**BRIEF**
Filter out all lines without the word "dimensions" from the data below, please, and copy the rest.

**DATA PROVIDED**
++++++++++++++++++++

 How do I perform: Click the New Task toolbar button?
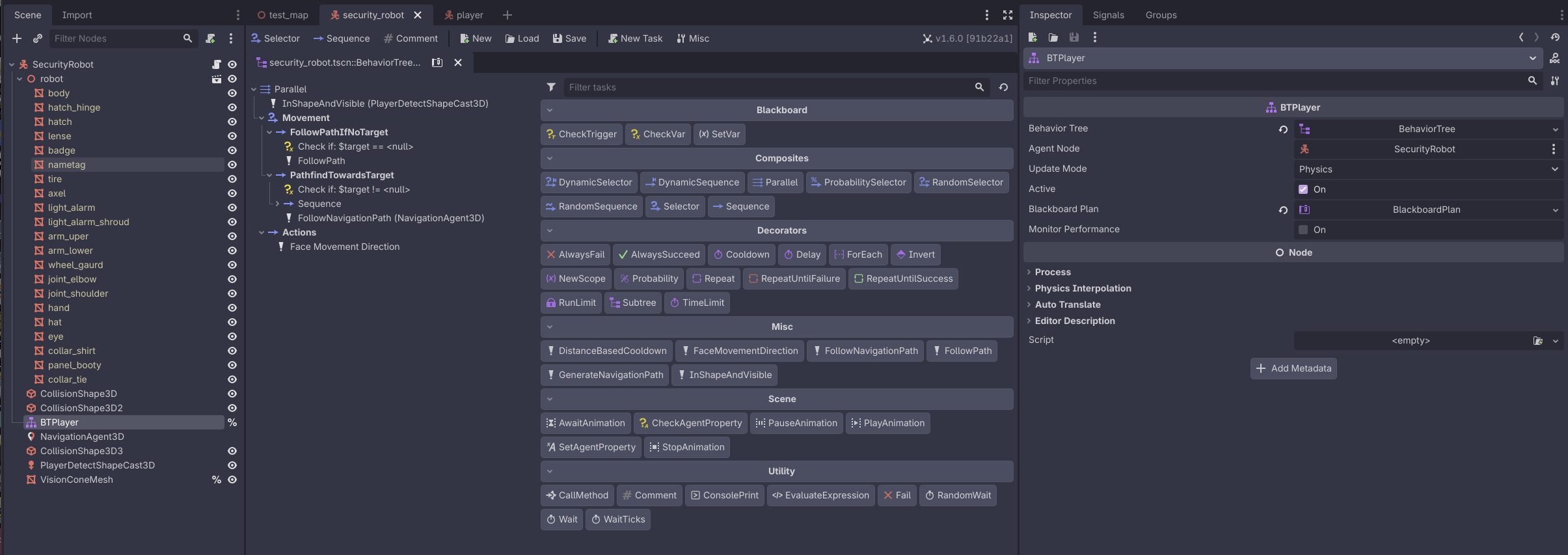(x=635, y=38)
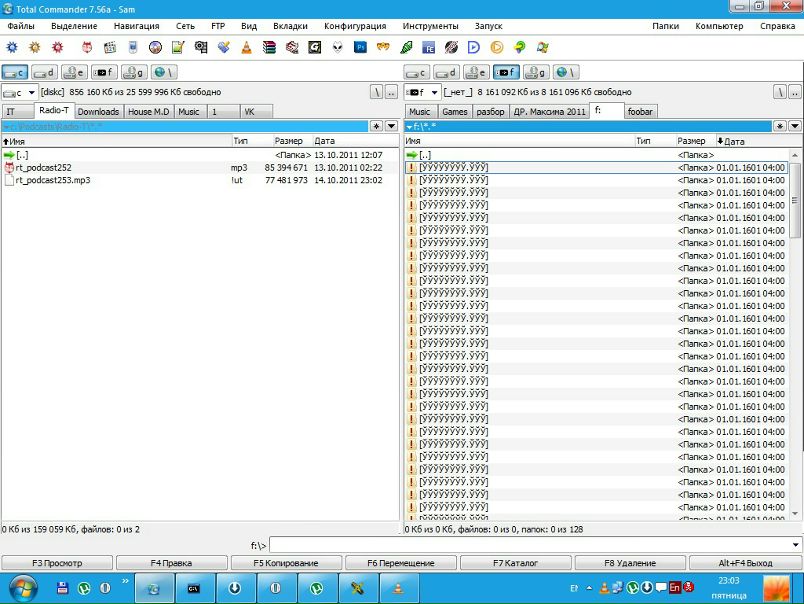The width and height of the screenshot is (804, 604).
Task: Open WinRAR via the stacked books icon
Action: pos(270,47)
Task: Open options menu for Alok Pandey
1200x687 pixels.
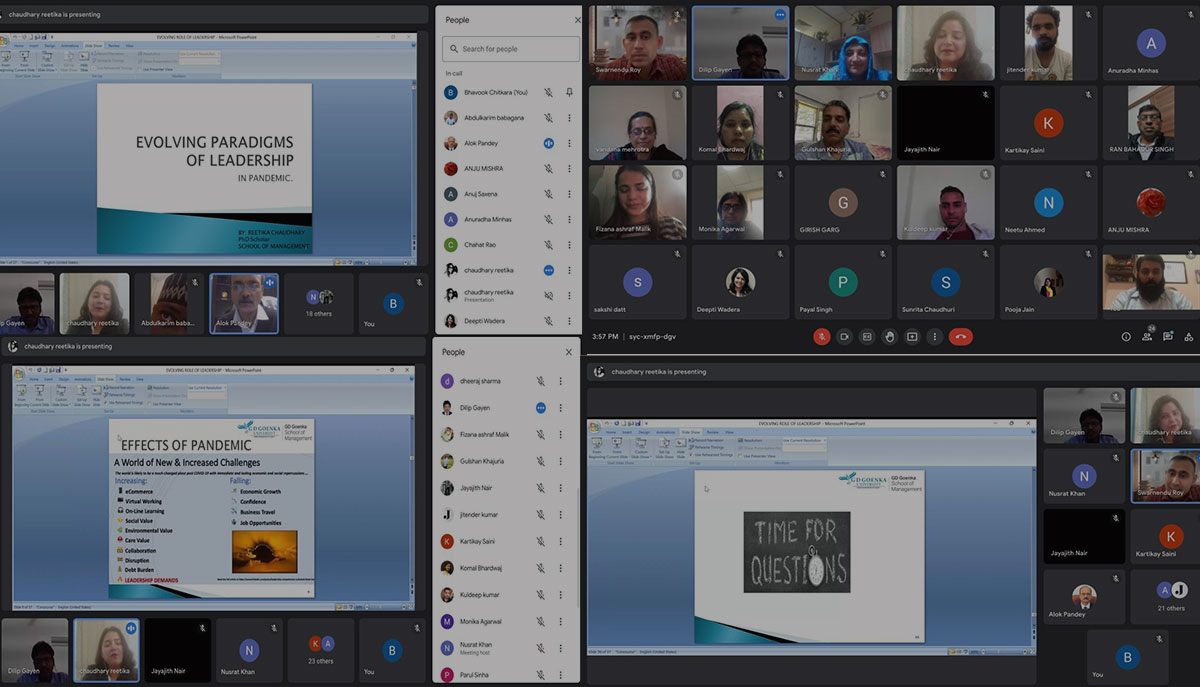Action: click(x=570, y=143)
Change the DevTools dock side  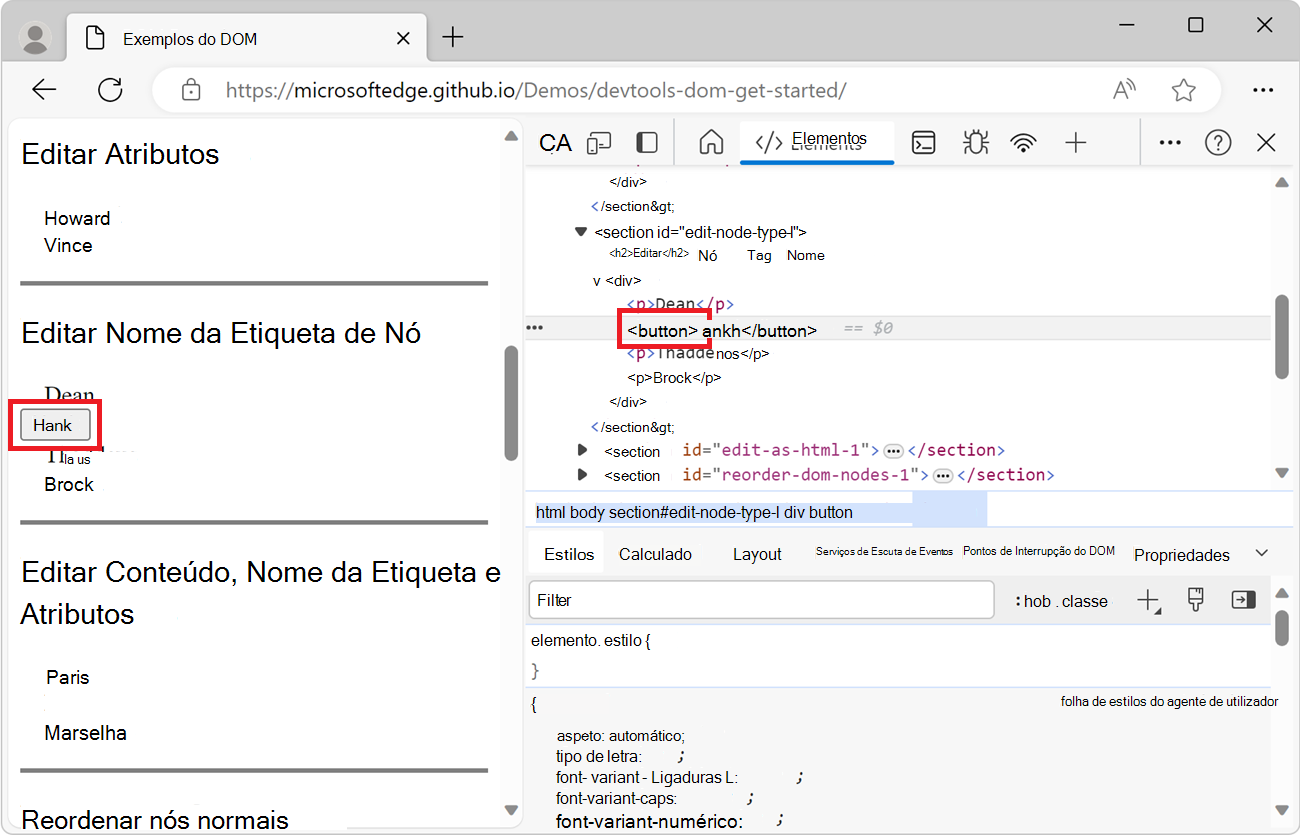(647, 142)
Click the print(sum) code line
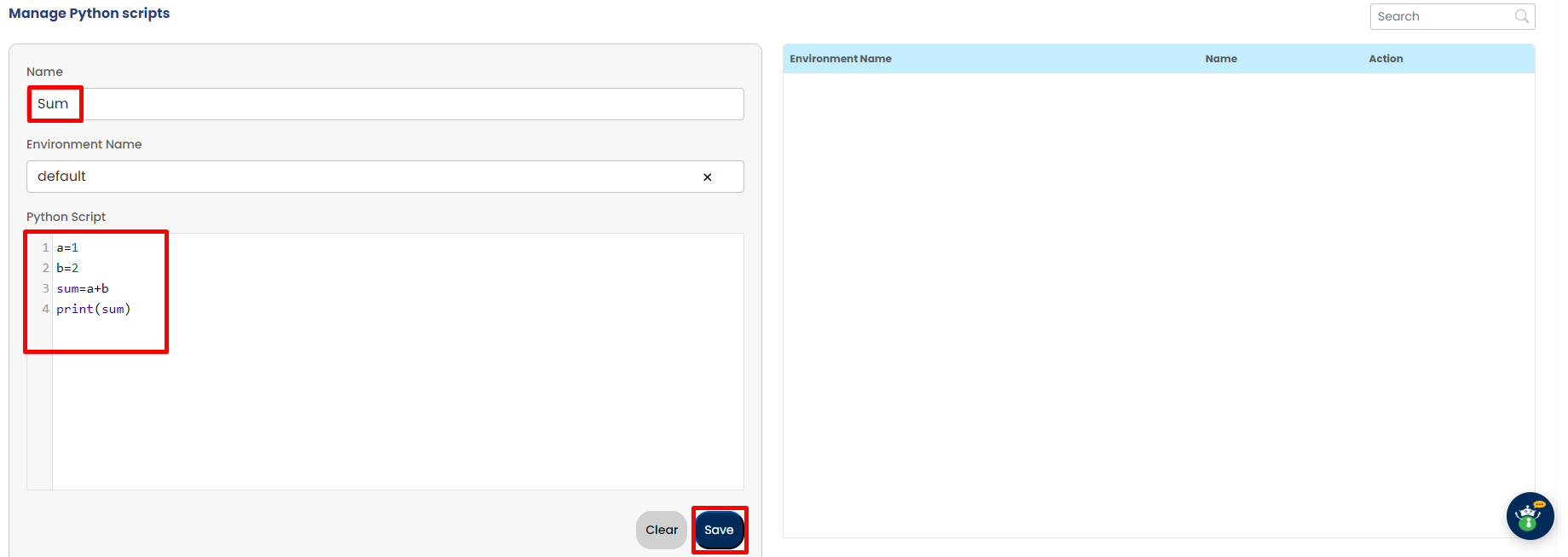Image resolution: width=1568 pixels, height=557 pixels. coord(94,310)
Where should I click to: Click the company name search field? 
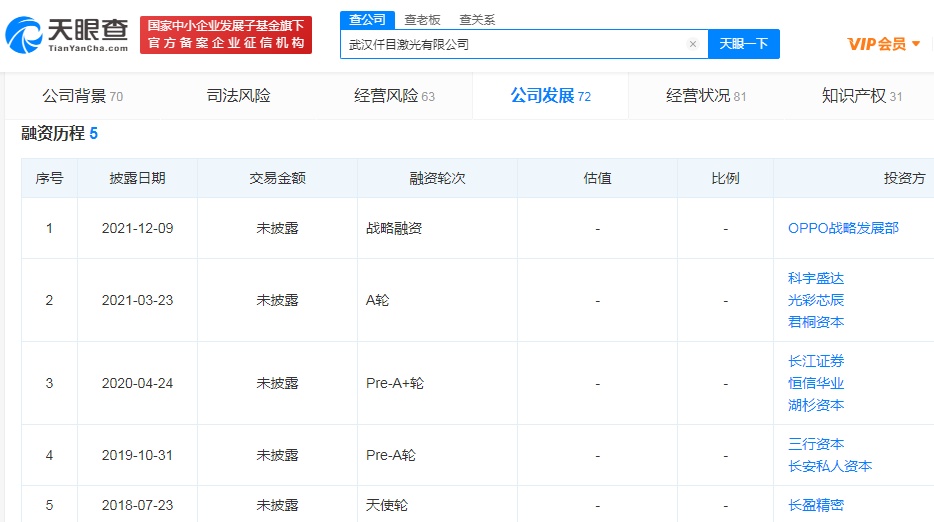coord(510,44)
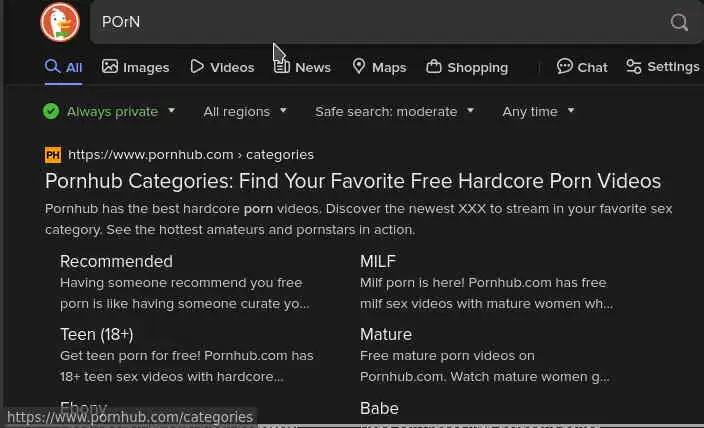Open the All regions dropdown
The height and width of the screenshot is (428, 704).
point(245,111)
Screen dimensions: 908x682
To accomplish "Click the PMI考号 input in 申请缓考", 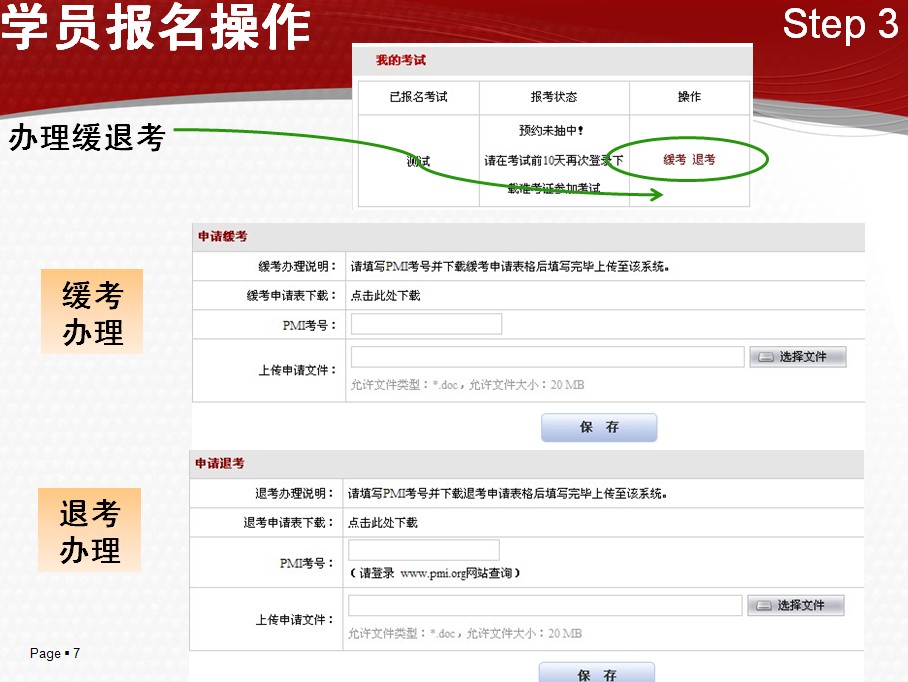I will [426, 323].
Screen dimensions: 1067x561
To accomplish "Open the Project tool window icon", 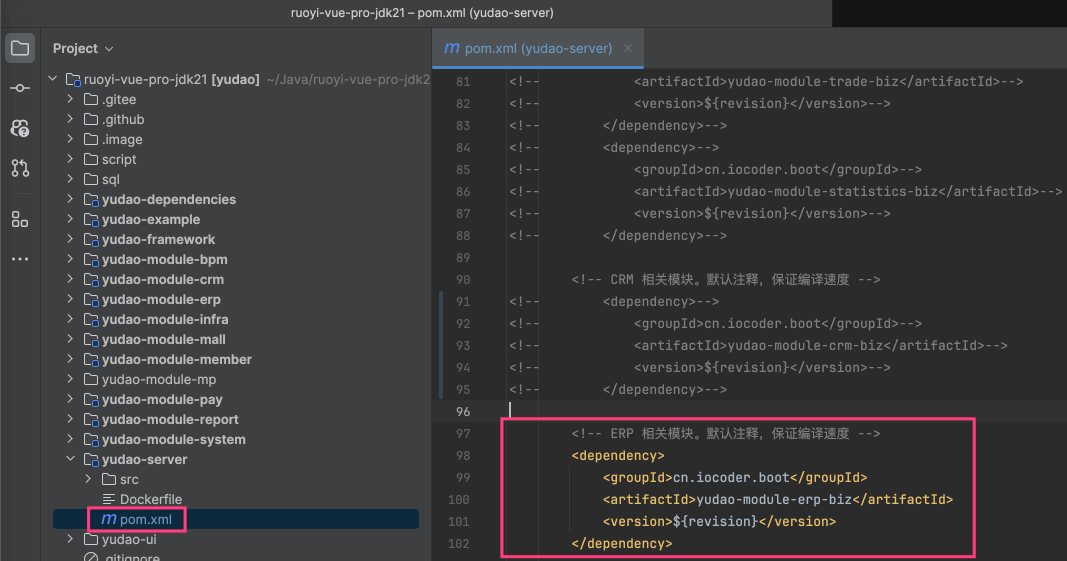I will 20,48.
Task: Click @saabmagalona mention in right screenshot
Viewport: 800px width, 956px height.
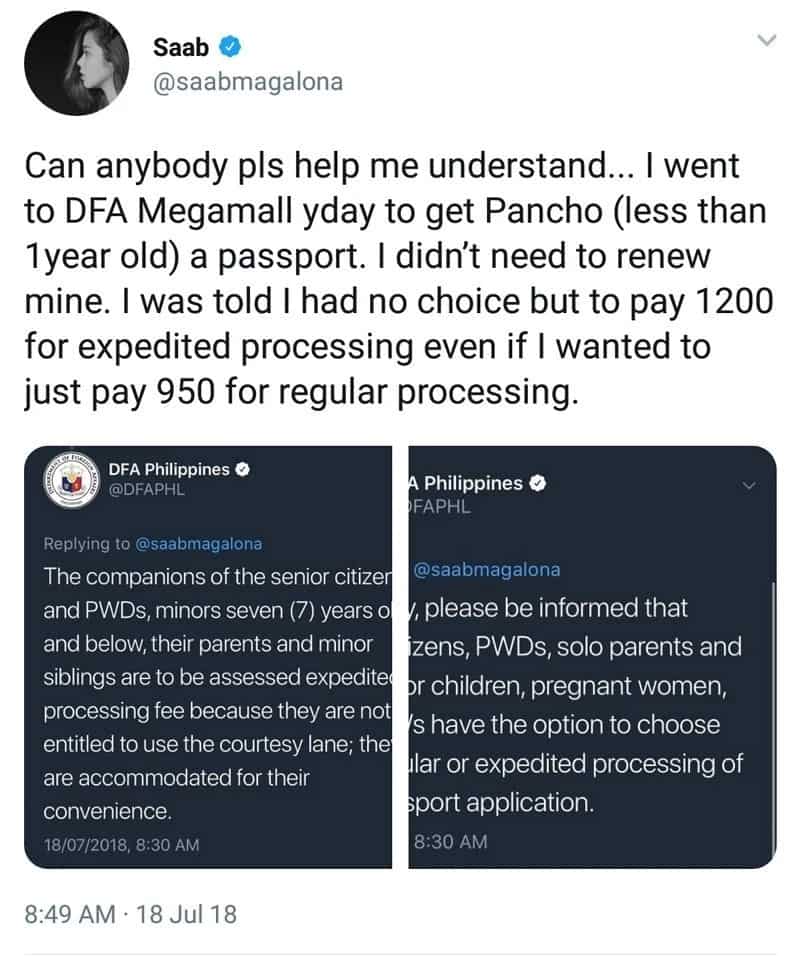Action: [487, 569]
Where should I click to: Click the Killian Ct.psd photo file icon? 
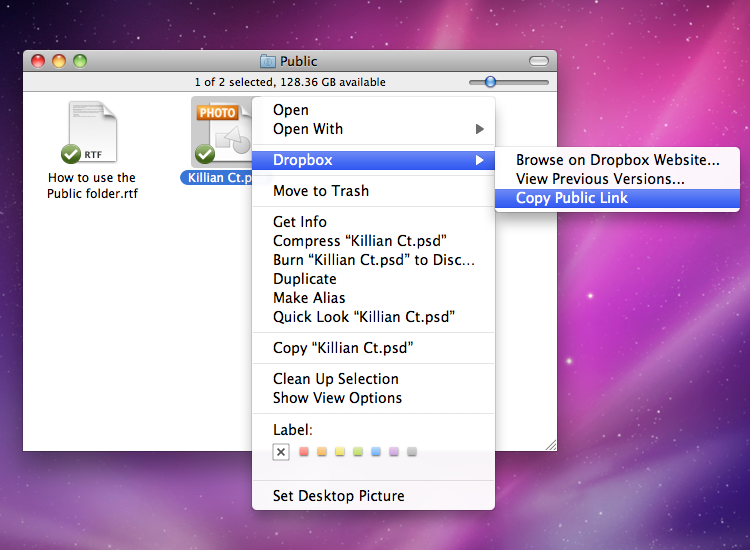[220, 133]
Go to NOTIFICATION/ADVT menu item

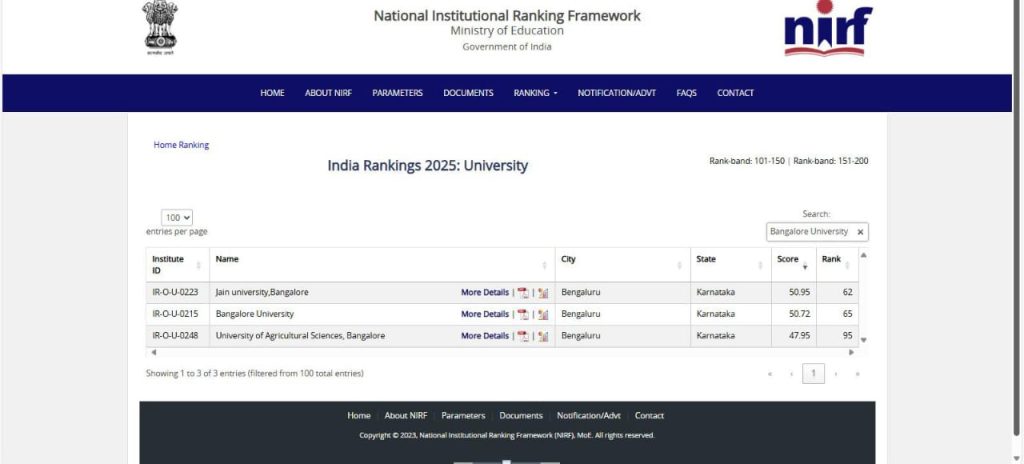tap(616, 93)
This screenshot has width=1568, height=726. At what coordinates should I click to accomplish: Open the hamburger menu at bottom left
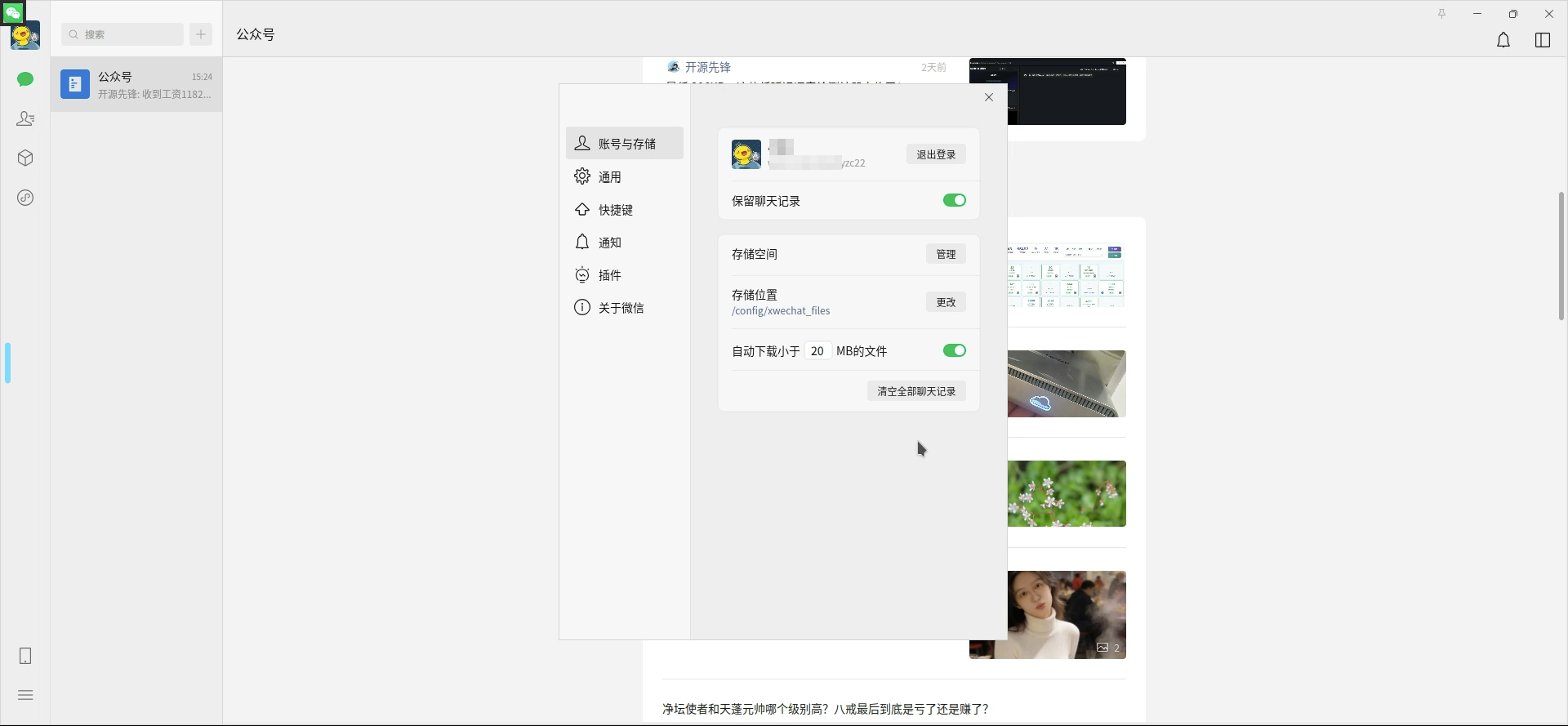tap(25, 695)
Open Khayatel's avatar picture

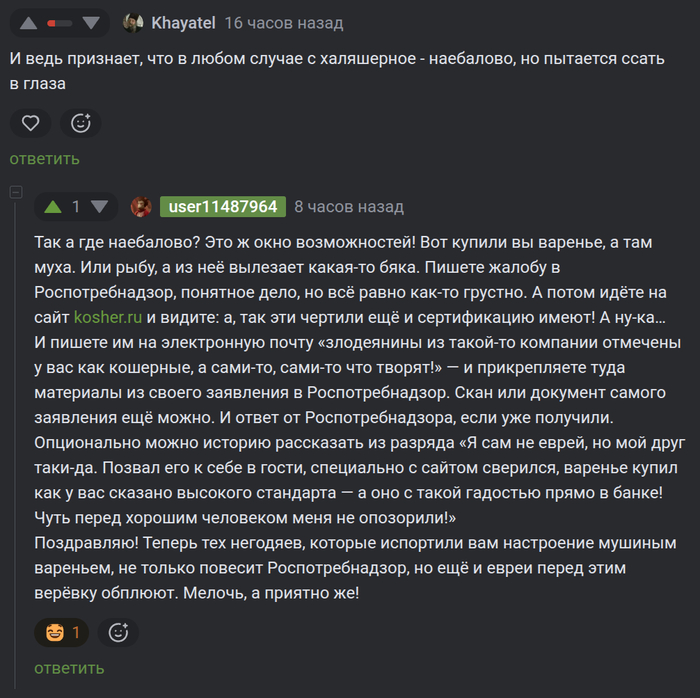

++++++++++++++++++++

**ANSWER SECTION**
Screen dimensions: 908x682
Screen dimensions: 1067x561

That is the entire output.